How much would famous sitcom homes cost?

From Carrie Bradshaw’s apartment to the “Fresh Prince” Bel-Air mansion to Minneapolis’ own Mary Tyler Moore house, Realtors estimate how much it would cost to buy some of television’s most famous abodes.

MINNEAPOLIS — Watching sitcoms on television, who hasn’t thought, “I want to live there”?

If you want to buy a house like the one in “Full House” in San Francisco’s Lower Pacific Heights neighborhood, one comparable to it — a five-bedroom, four-bath, three-story Victorian — would cost you $3.5 million, according to San Diego-based La Jolla Realtors.

For “Twilight” enthusiasts, a home like the one where Bella lived in Forks, Washington, would cost $305,000. A lookalike from the “The Fresh Prince of Bel-Air,” a five-bedroom Los Angeles mansion, would run you a cool $9 million. Meanwhile, Carrie Bradshaw’s one-bedroom Manhattan apartment in “Sex and the City” would ring in at $700,000.

The California real estate company’s recent compilation of famous television abodes — based on average home prices of similar homes in the same area — got us thinking: How would Minnesota’s very own vaunted television home, the Mary Tyler Moore house, fare?

Realtor Kathy Ekberg of Lakes Area Realty estimates that the house in the charming Kenwood neighborhood of Minneapolis would cost at least $2 million. Ekberg sold a home last year that was designed by Edward Stebbins, the same architect behind the house that is depicted as Mary’s home in “The Mary Tyler Moore Show.”

The 1900 Queen Anne Victorian made famous by the show has sold three times in the past two decades. In 2005, it went for about $1.1 million, according to Ekberg.
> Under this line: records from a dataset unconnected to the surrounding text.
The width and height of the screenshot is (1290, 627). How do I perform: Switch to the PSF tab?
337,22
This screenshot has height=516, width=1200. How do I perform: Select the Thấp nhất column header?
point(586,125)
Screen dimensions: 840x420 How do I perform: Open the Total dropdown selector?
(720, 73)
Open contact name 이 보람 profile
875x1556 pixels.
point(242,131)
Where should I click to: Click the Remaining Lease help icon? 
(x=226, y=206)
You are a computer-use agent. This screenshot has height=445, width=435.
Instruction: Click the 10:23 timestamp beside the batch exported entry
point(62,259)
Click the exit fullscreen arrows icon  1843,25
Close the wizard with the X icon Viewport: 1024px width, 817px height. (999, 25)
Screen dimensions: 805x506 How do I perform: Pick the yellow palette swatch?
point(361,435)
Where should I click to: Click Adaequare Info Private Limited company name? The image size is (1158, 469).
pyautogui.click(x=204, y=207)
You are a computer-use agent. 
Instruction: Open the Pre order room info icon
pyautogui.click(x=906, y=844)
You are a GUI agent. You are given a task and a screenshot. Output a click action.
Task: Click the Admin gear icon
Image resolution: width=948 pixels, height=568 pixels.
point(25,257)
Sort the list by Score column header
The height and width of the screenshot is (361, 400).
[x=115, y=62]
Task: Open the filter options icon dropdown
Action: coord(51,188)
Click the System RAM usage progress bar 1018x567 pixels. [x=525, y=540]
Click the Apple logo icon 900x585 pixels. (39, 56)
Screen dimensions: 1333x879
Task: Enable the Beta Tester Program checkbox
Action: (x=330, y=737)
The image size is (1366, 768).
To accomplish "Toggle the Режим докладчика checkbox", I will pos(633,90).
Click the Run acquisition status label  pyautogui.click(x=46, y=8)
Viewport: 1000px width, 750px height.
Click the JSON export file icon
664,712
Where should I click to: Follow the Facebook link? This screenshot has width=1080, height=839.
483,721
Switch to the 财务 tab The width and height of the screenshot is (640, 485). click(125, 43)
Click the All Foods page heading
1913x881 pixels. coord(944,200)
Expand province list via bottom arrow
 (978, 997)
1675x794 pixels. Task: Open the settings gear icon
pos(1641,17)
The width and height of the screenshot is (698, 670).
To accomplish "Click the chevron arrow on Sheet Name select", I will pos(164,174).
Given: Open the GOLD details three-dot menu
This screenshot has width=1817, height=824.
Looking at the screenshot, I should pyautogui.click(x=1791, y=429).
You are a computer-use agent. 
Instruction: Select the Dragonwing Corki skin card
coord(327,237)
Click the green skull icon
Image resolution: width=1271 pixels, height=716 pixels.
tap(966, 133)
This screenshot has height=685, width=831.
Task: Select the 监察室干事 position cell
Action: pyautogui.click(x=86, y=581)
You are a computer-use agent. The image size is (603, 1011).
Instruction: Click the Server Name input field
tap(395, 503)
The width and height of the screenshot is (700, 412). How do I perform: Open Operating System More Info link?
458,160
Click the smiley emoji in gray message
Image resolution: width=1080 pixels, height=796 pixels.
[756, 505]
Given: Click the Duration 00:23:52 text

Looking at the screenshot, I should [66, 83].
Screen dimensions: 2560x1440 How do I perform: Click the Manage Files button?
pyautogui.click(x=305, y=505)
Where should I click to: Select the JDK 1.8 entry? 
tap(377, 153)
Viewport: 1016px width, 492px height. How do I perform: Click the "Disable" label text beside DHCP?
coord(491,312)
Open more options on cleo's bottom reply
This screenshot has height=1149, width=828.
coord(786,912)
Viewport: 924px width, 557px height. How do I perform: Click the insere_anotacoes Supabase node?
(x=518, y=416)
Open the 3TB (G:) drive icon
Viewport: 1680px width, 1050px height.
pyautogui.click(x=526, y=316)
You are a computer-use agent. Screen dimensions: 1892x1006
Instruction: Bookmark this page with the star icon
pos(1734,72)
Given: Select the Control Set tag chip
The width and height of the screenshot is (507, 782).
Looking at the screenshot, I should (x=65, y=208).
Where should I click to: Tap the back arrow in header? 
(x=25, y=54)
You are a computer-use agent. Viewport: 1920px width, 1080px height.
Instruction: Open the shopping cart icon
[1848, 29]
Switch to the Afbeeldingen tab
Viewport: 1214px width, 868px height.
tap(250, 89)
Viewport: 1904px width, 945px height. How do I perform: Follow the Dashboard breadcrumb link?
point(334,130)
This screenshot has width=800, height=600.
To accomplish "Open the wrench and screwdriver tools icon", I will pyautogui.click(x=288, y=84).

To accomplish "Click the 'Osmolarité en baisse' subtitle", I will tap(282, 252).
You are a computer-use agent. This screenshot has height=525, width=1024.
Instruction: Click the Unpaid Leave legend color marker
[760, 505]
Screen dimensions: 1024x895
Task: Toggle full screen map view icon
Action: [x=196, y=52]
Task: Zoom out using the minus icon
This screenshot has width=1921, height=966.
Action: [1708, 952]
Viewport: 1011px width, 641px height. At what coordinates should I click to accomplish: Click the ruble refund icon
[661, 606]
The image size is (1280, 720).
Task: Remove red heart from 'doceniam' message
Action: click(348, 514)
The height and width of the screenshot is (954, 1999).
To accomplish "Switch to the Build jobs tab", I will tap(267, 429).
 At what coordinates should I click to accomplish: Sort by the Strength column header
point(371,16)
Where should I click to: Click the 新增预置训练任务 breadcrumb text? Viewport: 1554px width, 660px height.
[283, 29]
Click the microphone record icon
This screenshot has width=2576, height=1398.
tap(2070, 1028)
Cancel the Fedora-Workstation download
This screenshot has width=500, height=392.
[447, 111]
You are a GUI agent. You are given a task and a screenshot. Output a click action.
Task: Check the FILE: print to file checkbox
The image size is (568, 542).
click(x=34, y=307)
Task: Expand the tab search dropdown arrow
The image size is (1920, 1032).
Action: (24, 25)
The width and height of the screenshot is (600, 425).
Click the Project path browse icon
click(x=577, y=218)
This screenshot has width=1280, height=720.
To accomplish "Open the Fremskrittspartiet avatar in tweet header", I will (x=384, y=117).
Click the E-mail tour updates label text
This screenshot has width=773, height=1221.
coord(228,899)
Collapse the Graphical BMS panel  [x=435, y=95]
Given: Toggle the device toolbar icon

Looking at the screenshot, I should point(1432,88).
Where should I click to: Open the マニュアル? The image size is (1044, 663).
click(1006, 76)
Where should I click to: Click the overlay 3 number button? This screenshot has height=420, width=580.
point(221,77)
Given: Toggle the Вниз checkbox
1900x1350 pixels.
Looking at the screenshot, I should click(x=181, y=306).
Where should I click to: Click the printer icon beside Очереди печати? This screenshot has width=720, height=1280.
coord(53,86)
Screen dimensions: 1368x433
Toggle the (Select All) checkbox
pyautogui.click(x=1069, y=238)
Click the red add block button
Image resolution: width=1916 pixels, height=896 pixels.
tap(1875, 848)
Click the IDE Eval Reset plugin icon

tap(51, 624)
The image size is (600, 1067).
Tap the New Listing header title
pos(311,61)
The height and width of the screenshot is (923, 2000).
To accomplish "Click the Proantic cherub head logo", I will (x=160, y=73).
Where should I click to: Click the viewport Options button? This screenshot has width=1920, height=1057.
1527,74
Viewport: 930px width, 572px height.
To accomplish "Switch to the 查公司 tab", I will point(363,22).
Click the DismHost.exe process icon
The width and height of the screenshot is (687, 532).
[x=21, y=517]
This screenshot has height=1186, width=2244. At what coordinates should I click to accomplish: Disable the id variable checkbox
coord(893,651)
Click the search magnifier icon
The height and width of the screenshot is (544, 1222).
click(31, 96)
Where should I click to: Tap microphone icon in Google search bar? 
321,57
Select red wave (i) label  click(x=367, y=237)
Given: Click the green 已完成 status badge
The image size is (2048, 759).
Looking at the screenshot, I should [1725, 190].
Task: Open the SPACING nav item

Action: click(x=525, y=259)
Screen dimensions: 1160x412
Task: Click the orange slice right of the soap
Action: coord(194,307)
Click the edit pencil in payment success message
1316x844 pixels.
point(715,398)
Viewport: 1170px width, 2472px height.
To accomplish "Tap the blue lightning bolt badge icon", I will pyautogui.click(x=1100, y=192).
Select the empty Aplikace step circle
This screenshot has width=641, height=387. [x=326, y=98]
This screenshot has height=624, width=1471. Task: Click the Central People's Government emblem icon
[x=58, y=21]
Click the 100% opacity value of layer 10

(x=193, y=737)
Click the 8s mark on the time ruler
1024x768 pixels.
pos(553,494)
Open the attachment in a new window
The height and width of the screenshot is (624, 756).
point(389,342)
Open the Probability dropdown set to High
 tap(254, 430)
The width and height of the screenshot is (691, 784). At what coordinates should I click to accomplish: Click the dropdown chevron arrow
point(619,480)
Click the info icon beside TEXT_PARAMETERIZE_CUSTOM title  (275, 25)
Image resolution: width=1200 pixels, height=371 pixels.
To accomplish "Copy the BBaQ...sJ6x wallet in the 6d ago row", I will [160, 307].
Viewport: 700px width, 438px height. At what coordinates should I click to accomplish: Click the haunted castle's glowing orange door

A couple of years and some major renovations later (adding two bedrooms and three bathrooms), it sold for about $2.8 million.

In 2012, the five-bedroom, six-bathroom house sold for about $1.7 million.

“It might have been a more realistic price point at the time,” Ekberg said of the house’s decline in value. “I think it would take a little bit of time, but I think they could easily get $2 million now.”

Of course, anyone who bought the home would have to deal with its enduring stardom.

“Around that time when they were trying to sell it [in 2007], one of the complaints was all the people who would stop by to take pictures and knock on the door,” said Ekberg. “But I would think that would be kind of fun.”